Excerpt:
━━━━━━━━━━━━━━━━━━━━━━━━━━━━━━

On the incredibly
lavish building that embodies a city’s contradictions—and what to do about it.
To use a current
colloquialism that seems to be the best choice for the occasion, Harrisburg’s State Capitol building is cray cray. Designed
in 1902, after the city’s longstanding first capitol building burned down (in
1897) and the very plain second was abandoned pre-completion (in 1899), the capitol
has come to be known as a “palace
of art” due to its numerous sculptures, murals, and stained-glass windows,
as well as its stunning façade and 52-million pound (!) dome modeled on Rome’s
St. Peter’s Basilica. Frankly, none of that—nor noting that the building has
been designated a National Historic
Landmark—does full justice to the experience of seeing and exploring the
building; it is, quite simply, the most lavish and overwhelming public building
I’ve been in (and the closest I’ve felt, in the United States, to being inside
the Vatican).
In 1906, the same
year that the Capitol was completed, a newly
elected State Treasurer began investigating allegations of graft in the
building’s construction; the investigation would result, two years later, in
numerous convictions, including of principal architect Joseph Miller Huston
and multiple local and state officials. On one level, this scandal reflects
quite concisely the lavish nature and Gilded Age context of the Capitol; but on
another, it highlights a contradiction between the building as the impressive,
inspiring symbol of a city and state and some of the less attractive economic
and social realities that underlay it. And those contradictions are certainly
just as present in 21st century Harrisburg, a city that still
features (and often in promotional materials foregrounds) the Capitol in all
its lavish splendor and that also filed
for federal bankruptcy in 2011 and has continued
to struggle with those financial and economic woes in the two years since.

━━━━━━━━━━━━━━━━━━━━━━━━━━━━━━

Data:
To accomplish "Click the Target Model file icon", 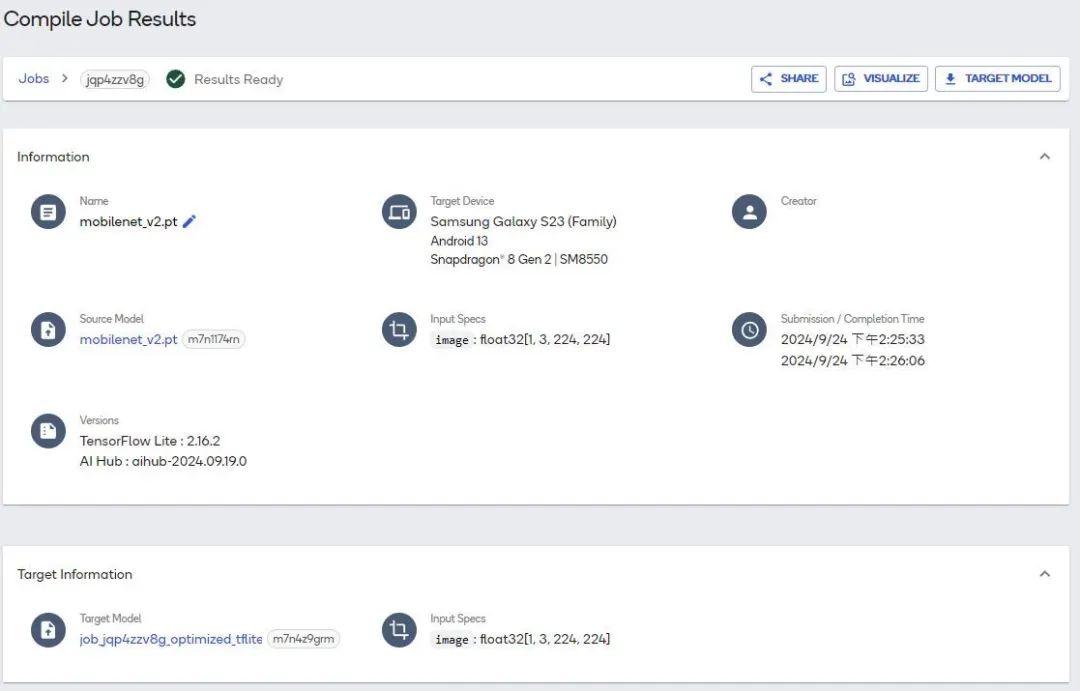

━━━━━━━━━━━━━━━━━━━━━━━━━━━━━━

Work to do:
(a) In the essay on Harrisburg's State Capitol, which building served as the model for the Capitol's dome?
(b) Extend the essay on Harrisburg's State Capitol, starting immediately after its final sentence.

Expected answers:
(a) Rome's St. Peter's Basilica

(b)
So it’s fair to
ask, un-AmericanStudies-like as this question might seem, whether the Capitol
building should be taken apart and sold in order to make its city solvent once
more. I’m not suggesting that the art and architecture be melted down or
anything—I’m quite sure many museums and similar institutions would love to
feature these items, and in so doing would be fulfilling their civic mission
while the money might help Harrisburg and Pennsylvania better fulfill theirs. But
just because that extreme response isn’t likely doesn’t mean that we can simply
accept doing nothing as the only alternative. For example, currently admission
to and tours of the Capitol are free, and I’m willing to bet tourists would pay
(say) $5 each; the building is well worth it, and the funds could be directly
used for Harrisburg’s vital and ongoing civic needs. In any case, the
contradictions between the Capitol and the city are too overt, and too telling,
to simply take as one more illustration of the Gilded Ages, then and now.
Next Harrisburg
history tomorrow,
Ben
PS. What do you
think?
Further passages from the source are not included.